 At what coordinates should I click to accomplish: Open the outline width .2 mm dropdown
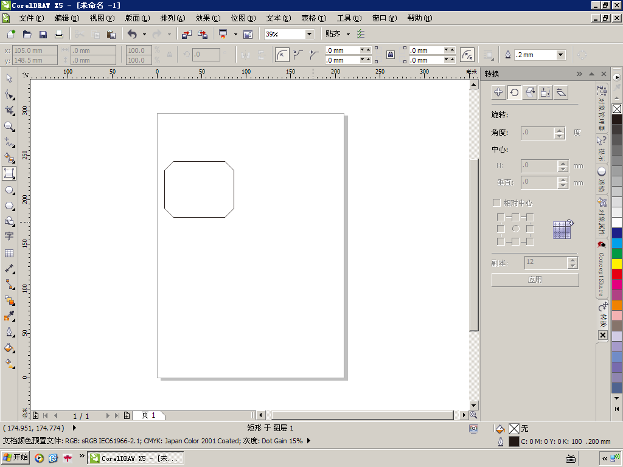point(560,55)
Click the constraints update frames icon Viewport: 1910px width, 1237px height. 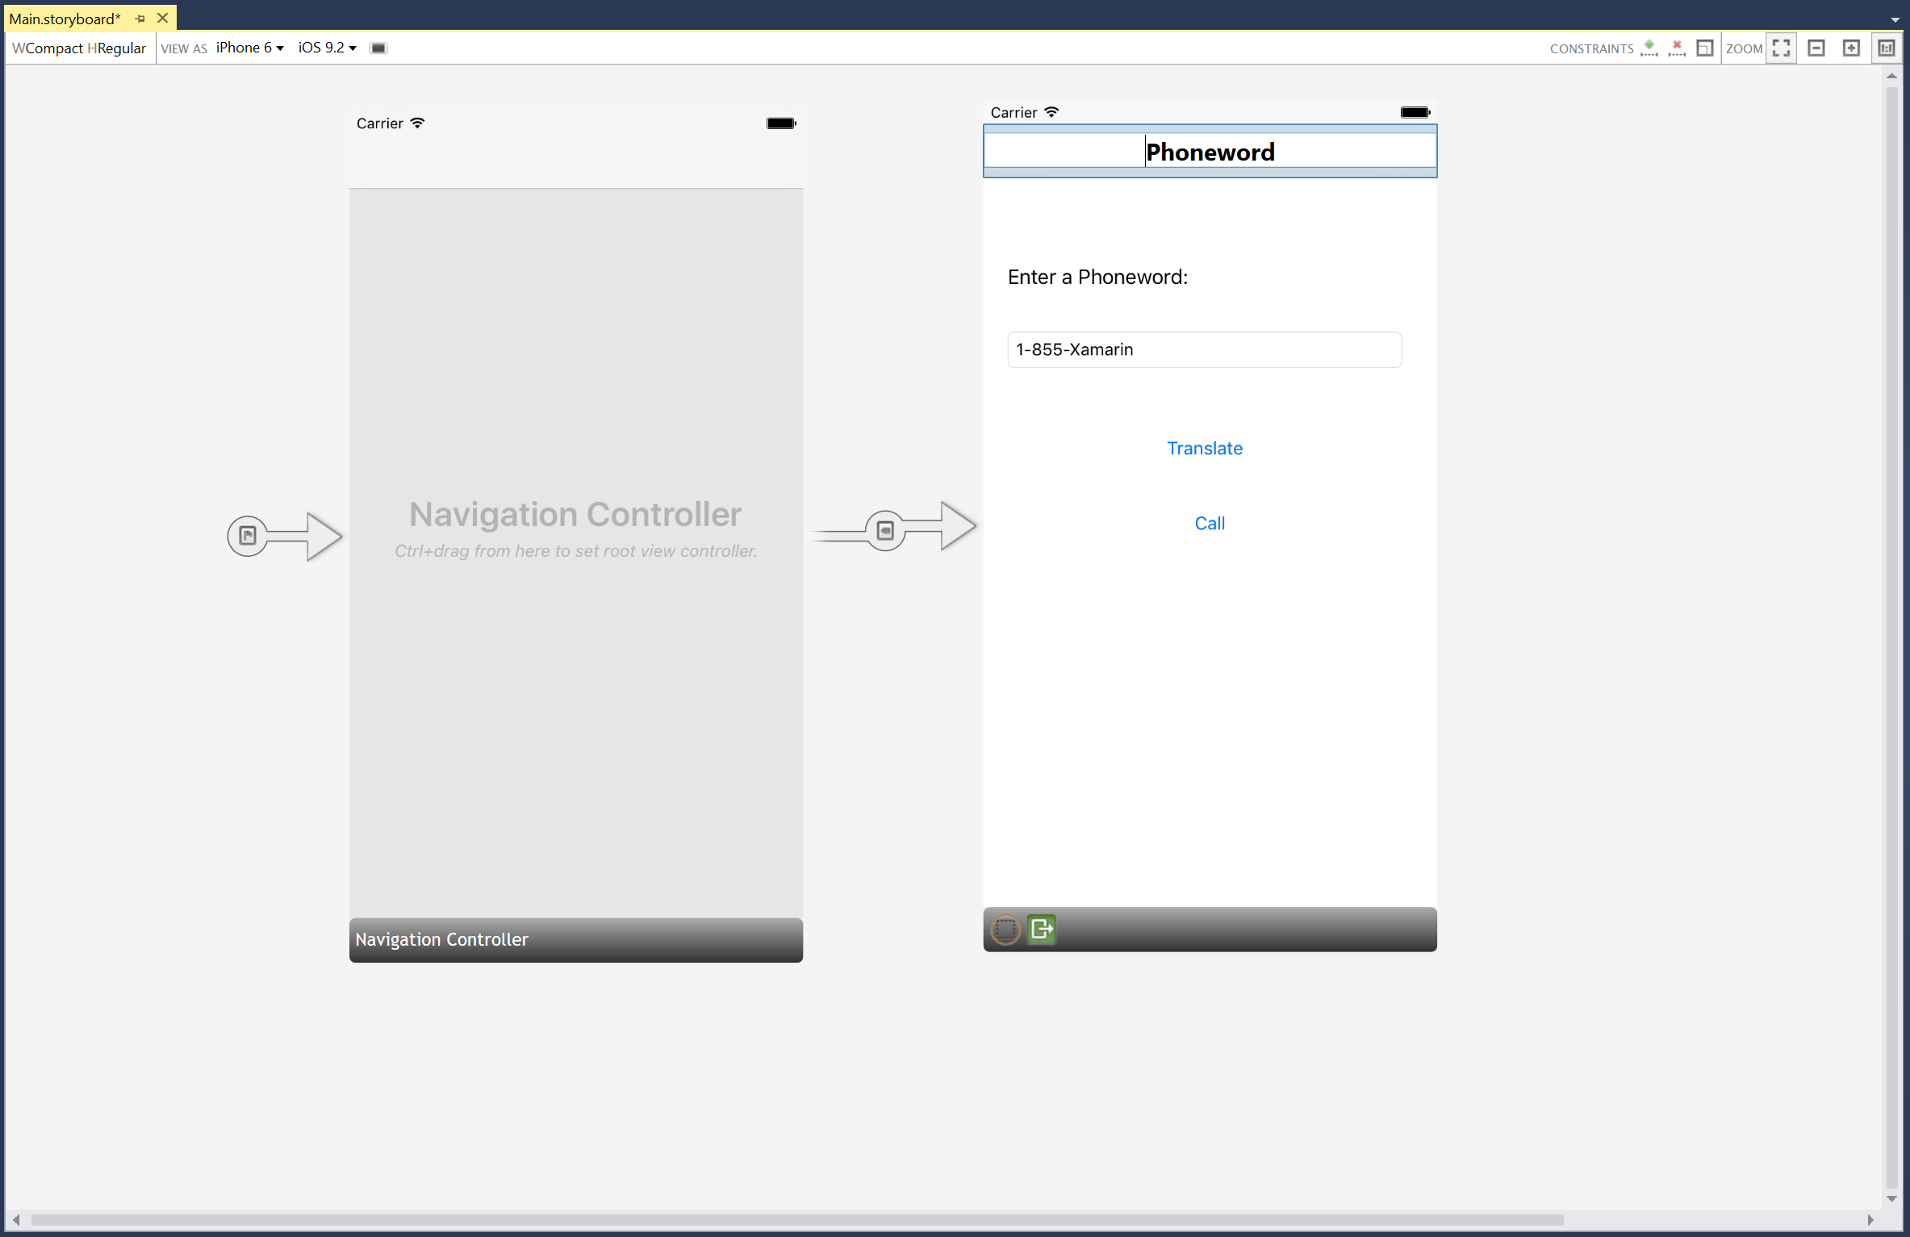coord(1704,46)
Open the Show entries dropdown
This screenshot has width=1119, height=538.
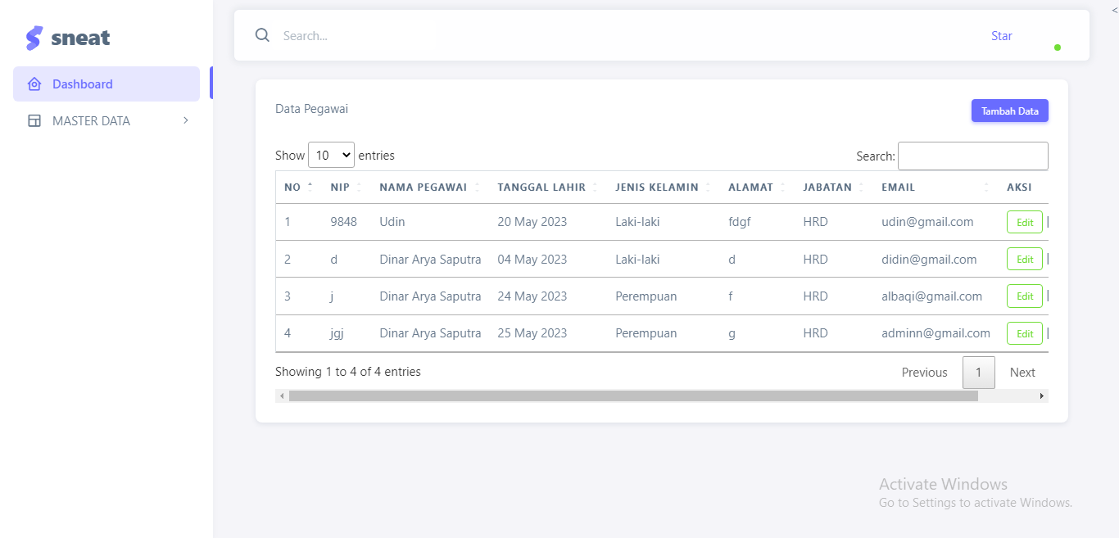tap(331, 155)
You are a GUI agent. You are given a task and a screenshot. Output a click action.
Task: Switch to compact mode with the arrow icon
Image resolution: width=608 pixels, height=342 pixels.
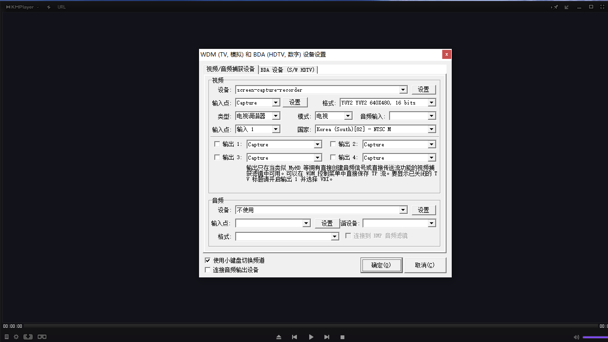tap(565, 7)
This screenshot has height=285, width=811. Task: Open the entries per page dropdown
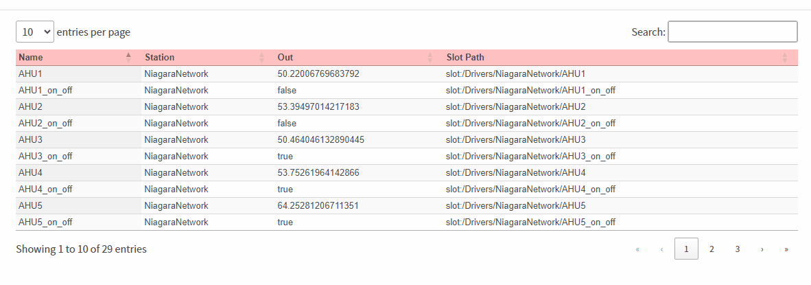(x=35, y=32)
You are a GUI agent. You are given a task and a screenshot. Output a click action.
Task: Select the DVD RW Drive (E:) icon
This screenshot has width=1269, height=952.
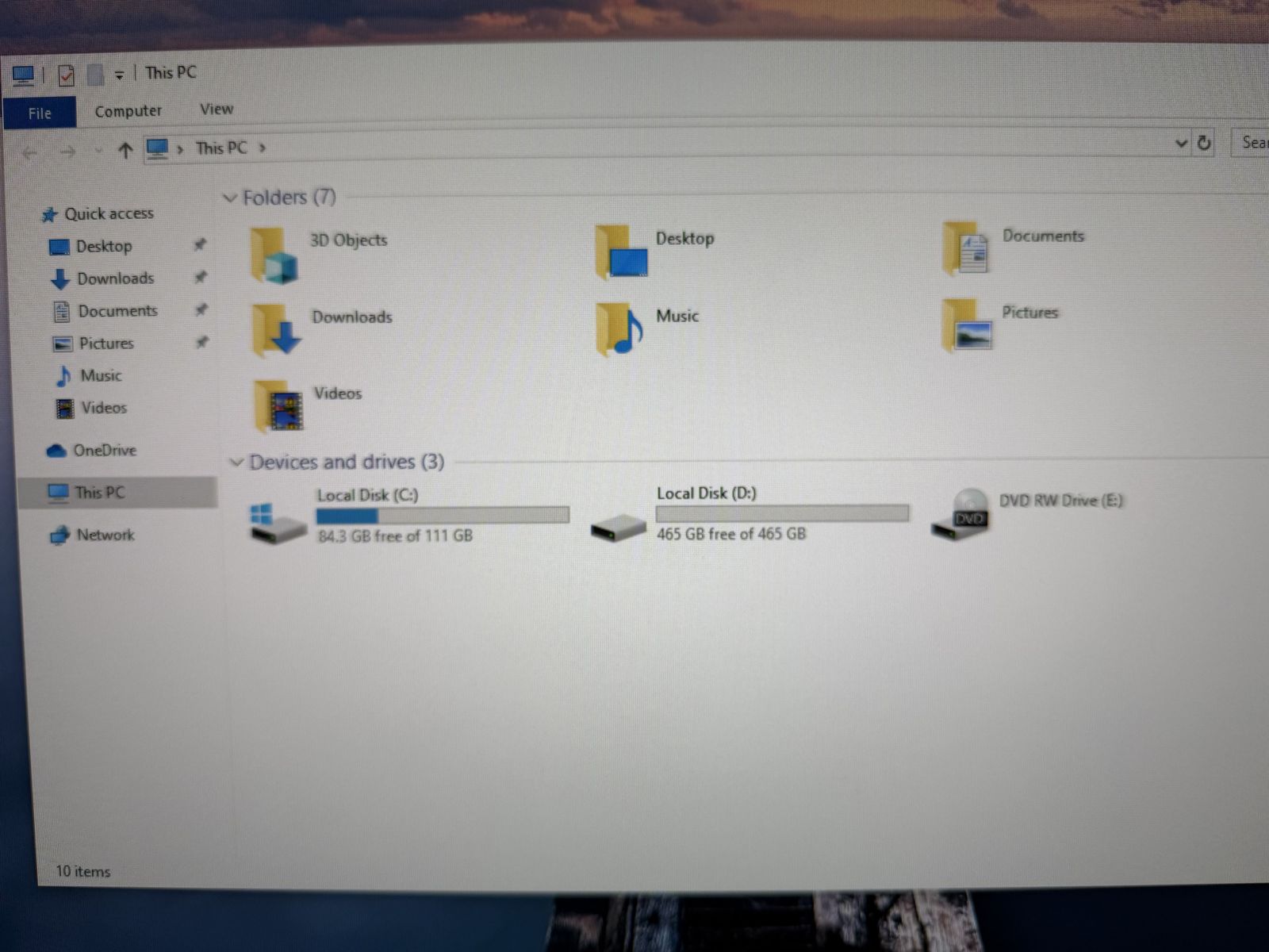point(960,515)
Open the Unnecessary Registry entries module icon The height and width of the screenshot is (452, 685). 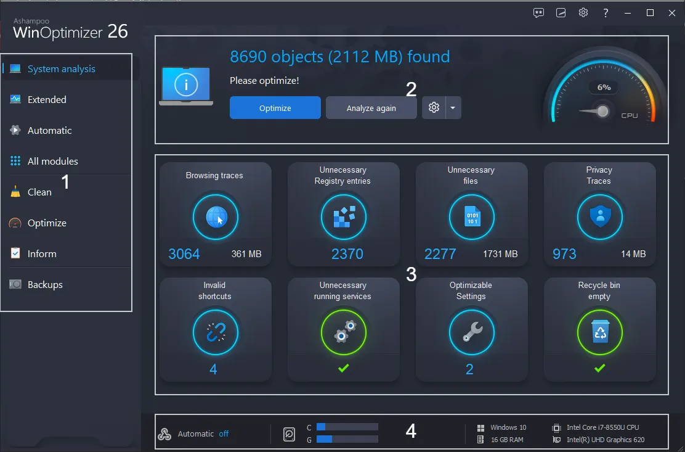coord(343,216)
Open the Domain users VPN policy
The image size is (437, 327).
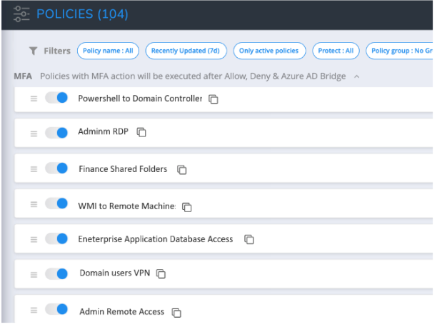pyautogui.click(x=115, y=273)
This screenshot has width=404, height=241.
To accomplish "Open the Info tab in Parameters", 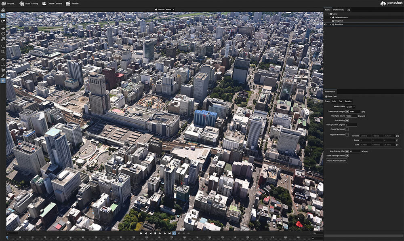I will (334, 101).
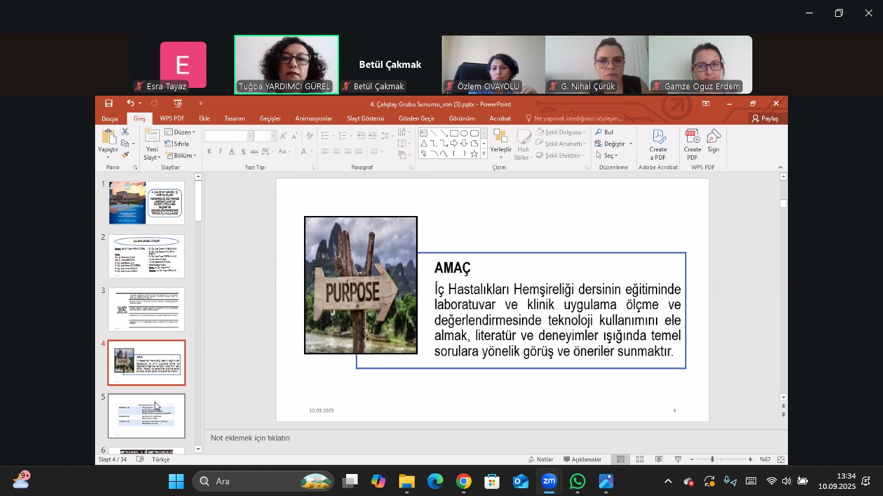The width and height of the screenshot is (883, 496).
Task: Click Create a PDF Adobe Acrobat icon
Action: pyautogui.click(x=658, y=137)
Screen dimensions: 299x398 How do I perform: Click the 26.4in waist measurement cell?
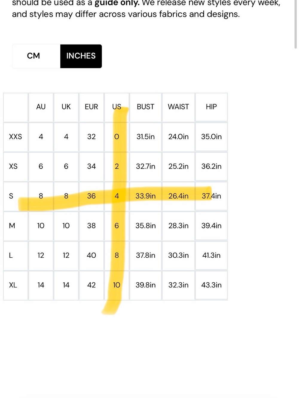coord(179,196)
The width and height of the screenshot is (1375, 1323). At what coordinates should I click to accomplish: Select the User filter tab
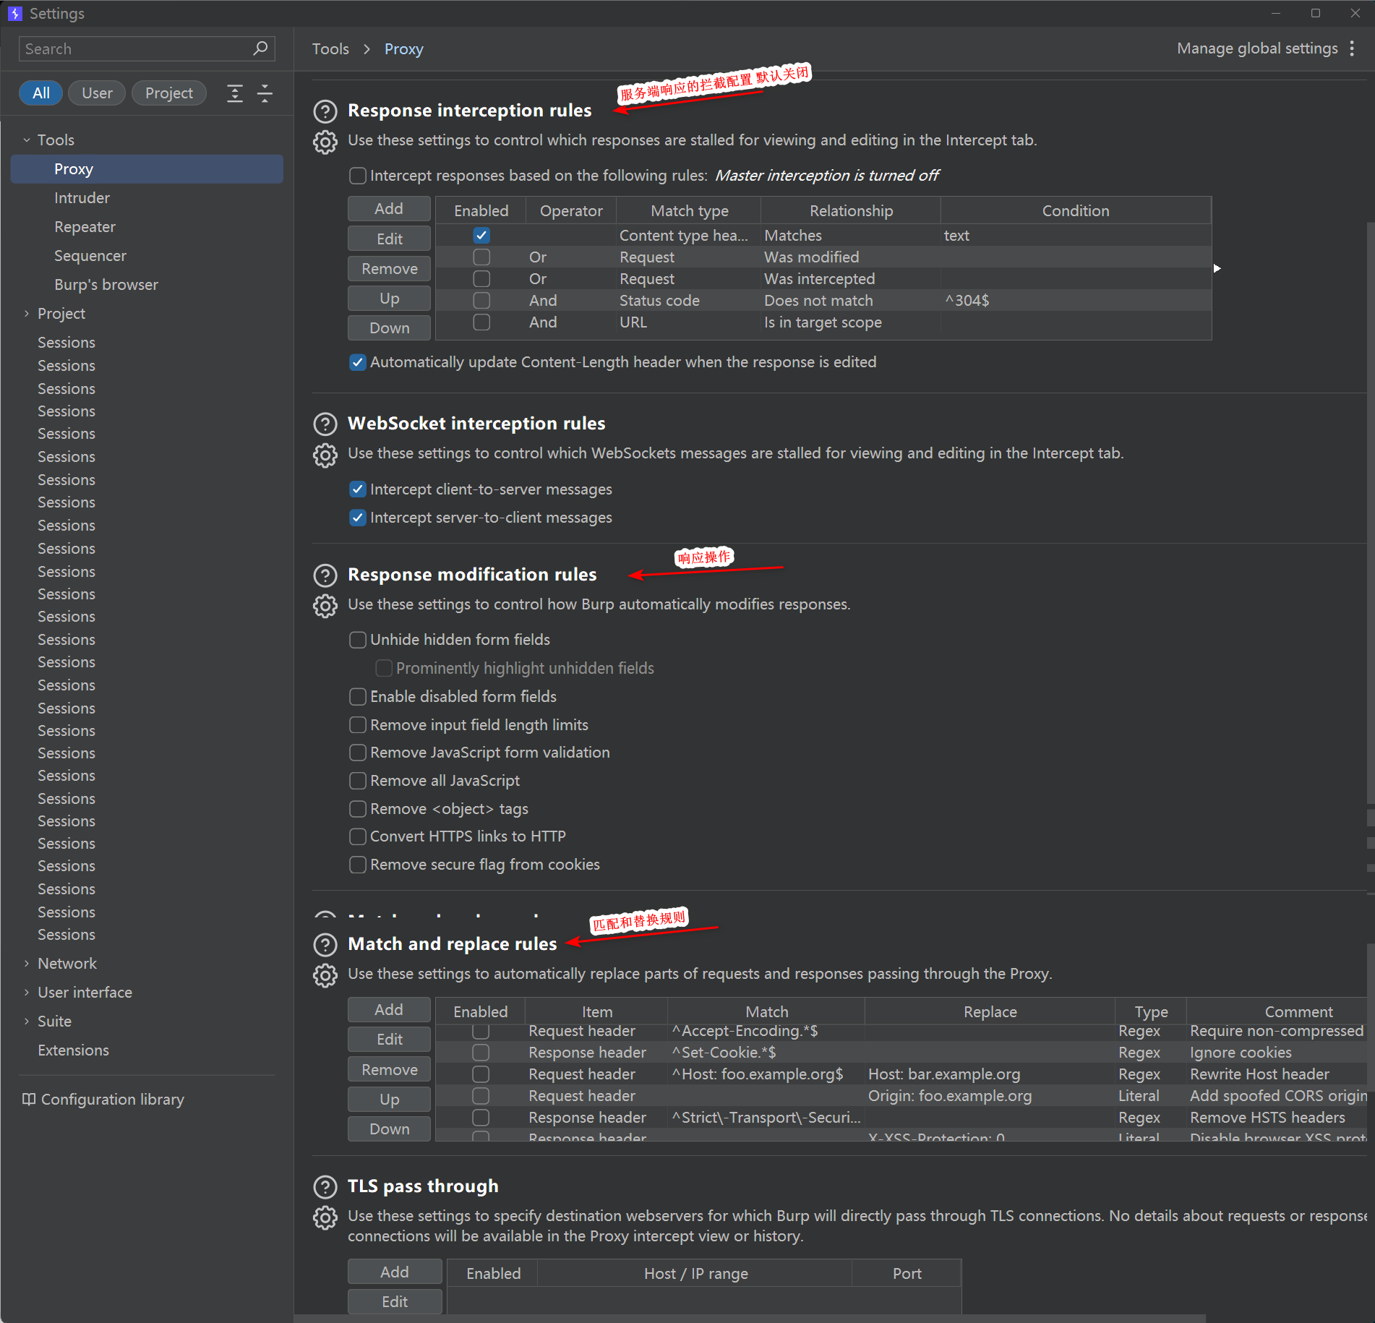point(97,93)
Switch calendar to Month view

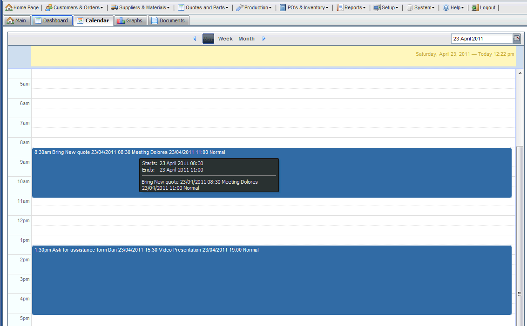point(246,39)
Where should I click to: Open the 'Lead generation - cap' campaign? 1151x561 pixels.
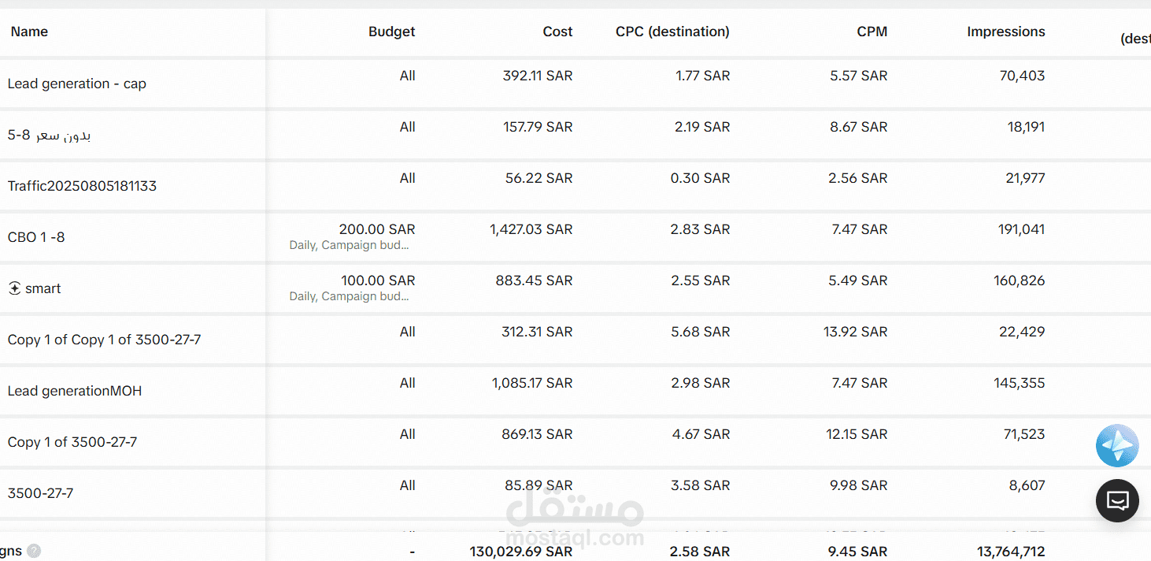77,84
+--
## Aim of the exercise:
What you need to copy is the run of lines from the one holding "Where should I" through the end of the data, exactly and only, both ends included, pictures omitted.

## Finished exercise:
Where should I click to: Open the 'Lead generation - cap' campaign? 1151x561 pixels.
77,84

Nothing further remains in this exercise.